In a perfect world governments wouldn’t be providing anyone with shelter, except the military. However, if governments go into the shelter business, shouldn’t US citizens rather than illegal immigrants have first claim? From Steve Lamb at cfpup.org:
After an absence of nearly 40 years, I visited Skid Row in Los Angeles. In my Pentecostal youth, I volunteered to provide services to the folks who lived there. They were predominantly WWII and Korean War male veterans, mostly white, single and alcoholics.
The world has changed. In 1970, L.A. County had a population of 7 million; today it’s about 10.3 million. When I helped on Skid Row, there were about 1,500 people living there, and the population of down & out was largely limited to that area.
Today there are 60,000 homeless throughout L.A. County, with 5,000 on Skid Row, maybe higher. The situation in Skid Row became so dire that the conditions didn’t even meet United Nations standards for long-term refugee camps of one toilet for every 20 people. And compared to other cities, Los Angeles ranks near the bottom of sheltering homeless.
About 35 percent of the homeless in L.A. County are Black American descendants of slaves. The Guardiandescribed the large homeless population in Skid Row as “a patchwork of tents, tarps, boxes and carts, with black and brown faces peeking out from pockets of shade that provide a modicum of respite from the blazing summer heat.”
Skid Row is different too now in that there are families. My heart broke seeing a tall slender Black man walking behind his daughter as she rode her pink bicycle, protecting her from harm.

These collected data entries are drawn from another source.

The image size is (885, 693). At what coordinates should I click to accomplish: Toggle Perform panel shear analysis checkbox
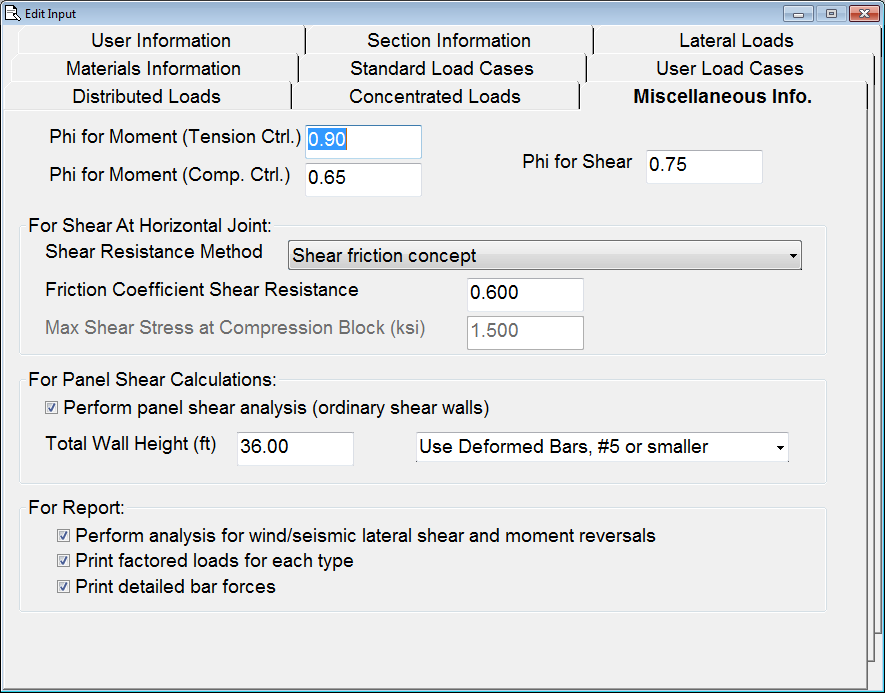[x=52, y=408]
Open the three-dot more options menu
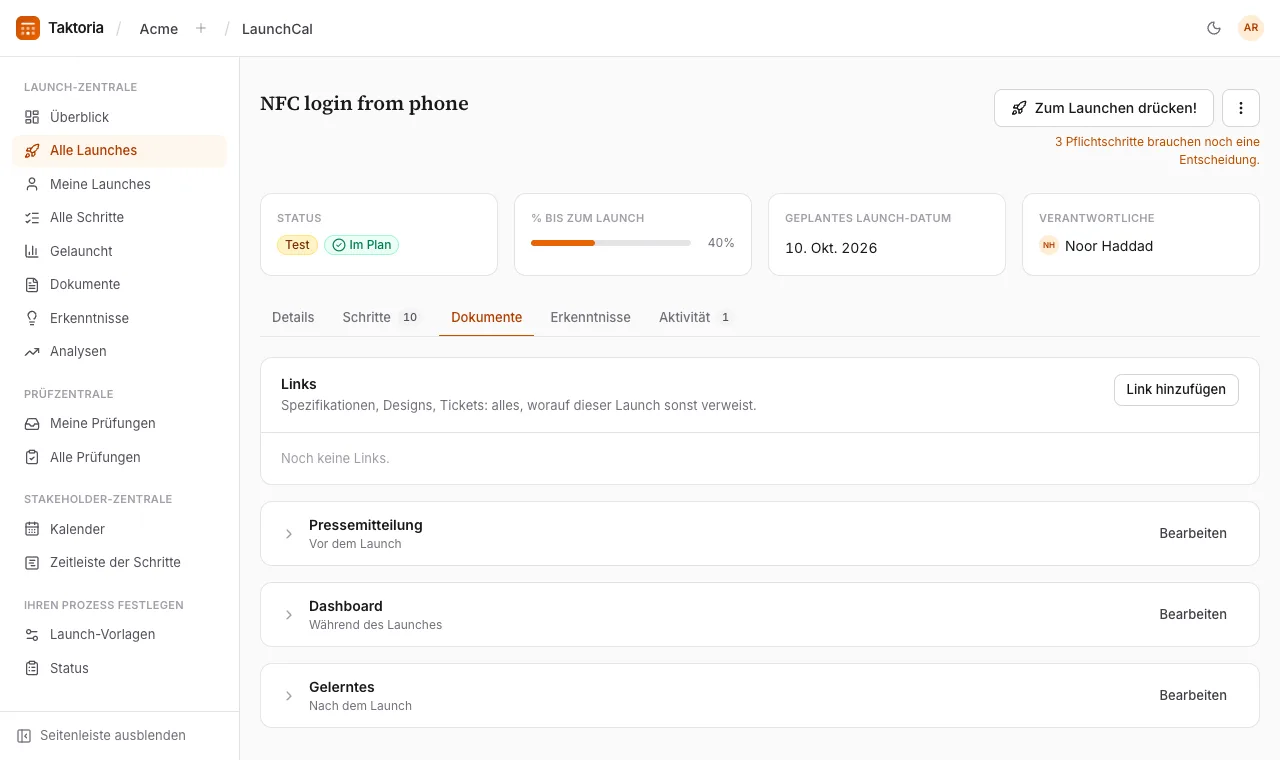Screen dimensions: 1280x760 [1241, 108]
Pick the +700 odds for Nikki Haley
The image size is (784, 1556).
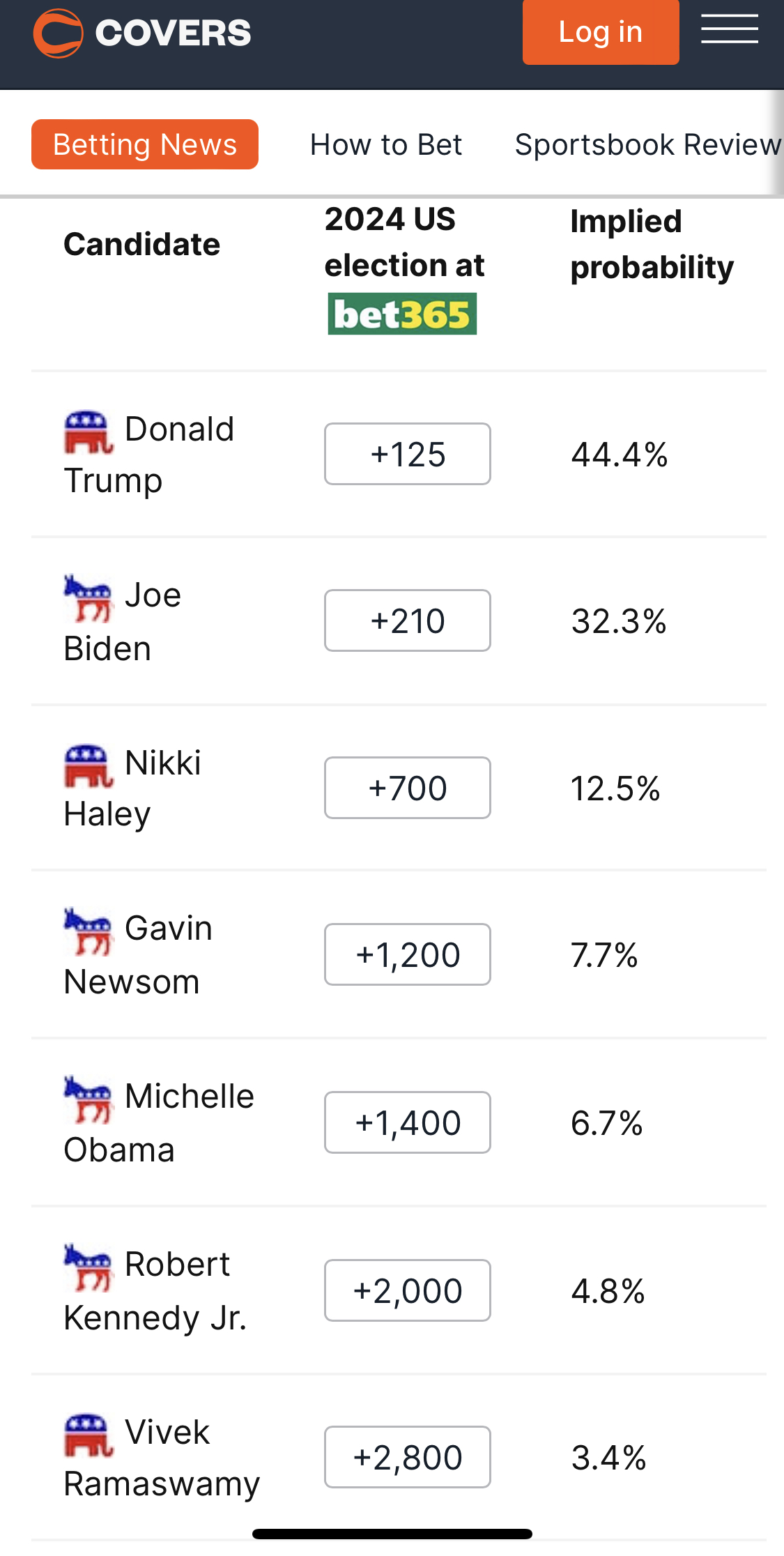[x=408, y=788]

I sat in an air-conditioned vehicle looking at fellow Americans reduced to living in an incomprehensible and unsanitary situation of danger, insecurity and privation. Yes, there appeared to be substance abusers and those with mental health challenges. But there also were families attempting to remain sane and somehow give their children some sense of normalcy. I wondered how more than 30 years of bad immigration policies and other poor government policies had contributed to the huge numbers of people reduced to living outside – and how much more poor governance lies ahead.